Eğer Polis yasaları ona uygulayabiliyorsa burada hukukun üstünlüğü söz konusudur …
Ama trafik polisi zavallı kamyoncuya uyguladığı yasayı İl başkanına uygulayamıyorsa başına bir şey gelmesinden korkuyorsa ,burada hukuki imtiyaz vardır …
Başka bir örnek Artvin deki dönercinin 4-5 gün önce başına gelen olaydır…

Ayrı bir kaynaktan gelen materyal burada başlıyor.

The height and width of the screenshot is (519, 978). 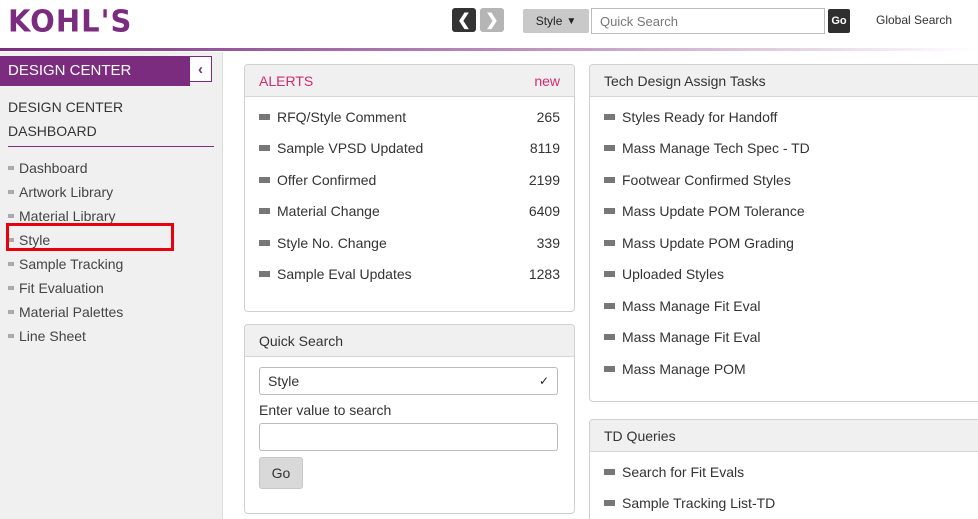 I want to click on alert-row: Material Change 6409, so click(x=410, y=212).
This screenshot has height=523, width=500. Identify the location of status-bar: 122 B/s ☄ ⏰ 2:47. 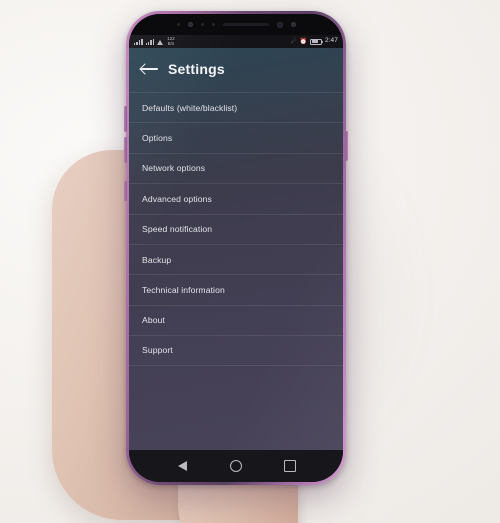
(236, 42).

haberleri/artvinde-kaymakam-
SONUÇ YERİNE ;
“Türkiye tarihinde bir ilk: AYM kararına uymayan Yargıtay, Can Atalay hakkında ‘hak ihlali’ kararı veren AYM üyeleri hakkında suç duyurusu yaptı!” Kaynak BASIN …
Sami Selçuk şöyle diyor…
“Öyleyse bugün, biz hukukçulara düşen bir görev bulunmaktadır: “Ulusal egemenliğe dayalı uygar ve özgür bir toplum” yaratılmış ve özellikle de hukuk alanında “yüzyılın düzeyi” yakalanmış mıdır sorularının yanıtlarını aramak ve açık yürekle, içtenlikle bunları doğru yanıtlamak. “
BEN NE İSTİYORUM ?
Hukukun üstünlüğünü istiyorum …
Anayasal demokratik bir düzen istiyorum …
Öznesi birey olan bir toplum özlüyorum …
Mafyadan imar rantına, ekonomik yok oluştan yolsuzluklara, hukuktaki skandaldan kıyıların yağmalanmasına ve sayısız pislikten arındıran onunla savaşan bir devlet arzu ediyorum …
Lakin erkler ve tüm kuvvetler tek elde toplanırsa ve bu kavga olduğu sürece ülkemde şatafatlı cumhuriyet gösterileri her halde illüzyon olarak kalacaktır.